__Extract provided__:
Since everyone should already be using dh_makeshlibs / dh_shlibdeps, this might not even be too hard to prototype...
Posted May 31, 2019 14:58 UTC (Fri)
by patrakov (subscriber, #97174)
[Link]
Posted Jun 6, 2019 9:38 UTC (Thu)
by hensema (guest, #980)
[Link]
Rpm is using cpio as its archive format. Equally arcane as ar, but it does enable you to extract an rpm on foreign systems.
> Also, most of the linux installation professionals I know hate rpm with a passion and would much rather work with deb packages, for a host of reasons not directly relating to the file format itself.
So what you're saying it's better to invent a new format to avoid hurting feelings of those "professionals"?
Let's face it: Debian can still be Debian even if they switch their underlying package format to RPM. Or any other vaguely modern package format.
Refactoring .deb is a good thing, but it does make sense to shop around for existing solutions that work, are mature and maintained.
Posted Jun 10, 2019 6:33 UTC (Mon)
by ceplm (subscriber, #41334)
[Link]
You know that's like twenty years out-of-date complaint, right? And the only meaning of the word "intuitive" is "what I am used to and I hate anything changing", right?
Posted May 28, 2019 22:08 UTC (Tue)
by amacater (subscriber, #790)
[Link] (16 responses)
You can't do that with rpms - and anyway "whose version of rpm" - I'm old enough to remember when Red Hat broke rpm such that you couldn't install updates, when Mandriva introduced a "newer" version of rpm that was a fork by an erstwhile maintainer, that OpenSUSE rpms don't work well with anyone else's.
Debian's strict policy on packaging and upgrades is what makes seamless upgrade from say, Debian 7 to Debian 9 remotely possible: if you're _really_ lucky, you might just be able to upgrade CentOS 6.8 to 7 or 7.6 to 8 but the rpm world is a reinstall to fix every problem.
Debian and Ubuntu share very similar package formats: Ubuntu developers do things differently at times with versions of gcc or whatever so you can't drop Debian and Ubuntu packages together: but you can easily use the source to rebuild them readily.
Disclaimer: I'm a Debian developer but a CentOS and Red Hat sysadmin advising engineers in my day job.
If you _really_ need more than 9GB in a single .deb, chances are that you're doing it wrong even now.
Posted May 29, 2019 0:26 UTC (Wed)
by kfox1111 (subscriber, #51633)
[Link] (11 responses)
I tried some weird experiments many years ago with the alien package converter. Installed redhat using the debian installer (And I think the storm linux installer...). Also installed debian using anaconda. There isn't a huge difference between rpms and debs at the end of the day.
Its what you put in them that counts. :)
Posted May 29, 2019 0:48 UTC (Wed)
by rahulsundaram (subscriber, #21946)
[Link]
You sure can. I have done that. rpm2cpio and convenience scripts like rpmls (part of rpmdevtools) make this really easy.
> if you're _really_ lucky, you might just be able to upgrade CentOS 6.8 to 7 or 7.6 to 8 but the rpm world is a reinstall to fix every problem.
Certainly hasn't been the case for years. Many RPM distributions support a straightforward upgrade path.
The complications in enterprise distributions have not much to do with RPM the package format or even the tooling (c.f: things like dnf system upgrade) but the fact that these distributions have a very long lifecycles (10 to 15 years) and they tend to run many third party applications (including proprietary ones) that are brittle in the face of OS upgrades. The answer to that has been VM's and containers.

__Data shown__:
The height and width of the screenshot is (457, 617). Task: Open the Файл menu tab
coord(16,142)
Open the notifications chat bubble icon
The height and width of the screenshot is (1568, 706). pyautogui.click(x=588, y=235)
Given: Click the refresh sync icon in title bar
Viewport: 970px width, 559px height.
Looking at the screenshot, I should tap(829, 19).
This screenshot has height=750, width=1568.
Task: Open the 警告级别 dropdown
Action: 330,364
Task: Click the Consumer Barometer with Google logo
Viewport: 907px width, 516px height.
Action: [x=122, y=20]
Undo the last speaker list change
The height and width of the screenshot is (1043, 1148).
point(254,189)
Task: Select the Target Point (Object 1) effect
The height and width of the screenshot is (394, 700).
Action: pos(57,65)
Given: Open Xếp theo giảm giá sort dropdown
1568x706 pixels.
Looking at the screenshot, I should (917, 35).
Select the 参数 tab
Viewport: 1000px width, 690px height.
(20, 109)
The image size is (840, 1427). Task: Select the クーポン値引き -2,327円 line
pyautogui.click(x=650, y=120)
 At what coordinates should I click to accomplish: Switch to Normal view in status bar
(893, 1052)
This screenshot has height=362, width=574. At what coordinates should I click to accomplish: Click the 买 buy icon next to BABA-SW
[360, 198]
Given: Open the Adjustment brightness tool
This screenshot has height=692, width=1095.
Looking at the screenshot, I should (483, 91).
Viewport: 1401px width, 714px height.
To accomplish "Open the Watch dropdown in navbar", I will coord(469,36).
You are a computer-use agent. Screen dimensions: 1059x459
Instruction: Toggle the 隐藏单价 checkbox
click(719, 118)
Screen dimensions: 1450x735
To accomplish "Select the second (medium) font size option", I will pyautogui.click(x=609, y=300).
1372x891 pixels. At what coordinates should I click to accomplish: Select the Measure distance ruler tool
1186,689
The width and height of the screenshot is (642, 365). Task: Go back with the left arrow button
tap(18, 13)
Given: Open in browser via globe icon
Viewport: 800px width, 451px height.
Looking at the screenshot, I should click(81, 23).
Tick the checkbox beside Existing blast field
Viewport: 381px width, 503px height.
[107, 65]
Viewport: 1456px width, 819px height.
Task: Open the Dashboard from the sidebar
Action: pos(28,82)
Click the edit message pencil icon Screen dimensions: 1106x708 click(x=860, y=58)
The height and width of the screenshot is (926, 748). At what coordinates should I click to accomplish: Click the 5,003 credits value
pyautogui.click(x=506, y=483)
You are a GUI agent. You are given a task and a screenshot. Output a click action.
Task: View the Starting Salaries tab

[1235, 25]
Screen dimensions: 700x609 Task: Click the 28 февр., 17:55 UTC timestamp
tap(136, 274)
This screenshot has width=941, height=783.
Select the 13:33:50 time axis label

__Prompt 1__:
Copy out the stretch of the listing from the line containing "You are a computer-use" through the end of the listing, with both ends included.
__Prompt 2__:
Continue the forum discussion about the .deb and RPM package formats from the point where it stops.

__Result 1__:
You are a computer-use agent. Screen dimensions: 1059x459
Instruction: Toggle the 隐藏单价 checkbox
click(719, 118)
Screen dimensions: 1450x735
To accomplish "Select the second (medium) font size option", I will pyautogui.click(x=609, y=300).
1372x891 pixels. At what coordinates should I click to accomplish: Select the Measure distance ruler tool
1186,689
The width and height of the screenshot is (642, 365). Task: Go back with the left arrow button
tap(18, 13)
Given: Open in browser via globe icon
Viewport: 800px width, 451px height.
Looking at the screenshot, I should click(81, 23).
Tick the checkbox beside Existing blast field
Viewport: 381px width, 503px height.
[107, 65]
Viewport: 1456px width, 819px height.
Task: Open the Dashboard from the sidebar
Action: pos(28,82)
Click the edit message pencil icon Screen dimensions: 1106x708 click(x=860, y=58)
The height and width of the screenshot is (926, 748). At what coordinates should I click to accomplish: Click the 5,003 credits value
pyautogui.click(x=506, y=483)
You are a GUI agent. You are given a task and a screenshot. Output a click action.
Task: View the Starting Salaries tab

[1235, 25]
Screen dimensions: 700x609 Task: Click the 28 февр., 17:55 UTC timestamp
tap(136, 274)
This screenshot has width=941, height=783.
Select the 13:33:50 time axis label

__Result 2__:
Minor variations in RPM (nearly all distributions have folded back into using RPM4 which has a very active and healthy upstream project now) don't matter as much. There are packaging differences because unlike Debian/ Debian derivatives like Ubuntu, the RPM world has a broad number of distributions which aren't all derived from Red Hat ex: openSUSE and even in such cases, the divergences have steadily gone away with time. The number of patches in say Fedora, mandriva, opensuse etc patches in RPM package itself is pretty low at this point. Even macros have consolidated considerably.
> but you can easily use the source to rebuild them readily.
You certainly can do that with RPM pretty quickly and I have done that for dozens and dozens of packages. Lots of packages in Fedora due it for supporting EPEL and even more do it for things like openbuildservice.
All of these sounds like issues that are outdated at this point.
Posted May 29, 2019 17:48 UTC (Wed)
by wahern (subscriber, #37304)
[Link] (9 responses)
That's not at all fair to Debian packages. You can make do with RPM and the RPM ecosystem (Yum, DNF), but it's still a pock marked hell scape. Here's a good jumping off point for the low-level sins of RPM specifically: https://xyrillian.de/thoughts/posts/argh-pm.html
Posted May 29, 2019 18:53 UTC (Wed)
by domo (guest, #14031)
[Link]
In early 2010's I spend one month trying to figure out the rpm source code in order to
search for 'rrpmbuild' for code reference.
the format is quite complicated for human observer...
whatever the format is (IMO extending ar(5) is not best option, old tools cannot understand
Best would be some new "extensible linux package format" (w/ sane format, no xml etc)
Even I could device such a format, just that no-one would adopt implementation done
Posted May 30, 2019 11:08 UTC (Thu)
by jond (subscriber, #37669)
[Link] (1 responses)
I'm now wondering how much rpm-ostree might side-step this madness, if at all.
Posted Jun 4, 2019 3:56 UTC (Tue)
by rahulsundaram (subscriber, #21946)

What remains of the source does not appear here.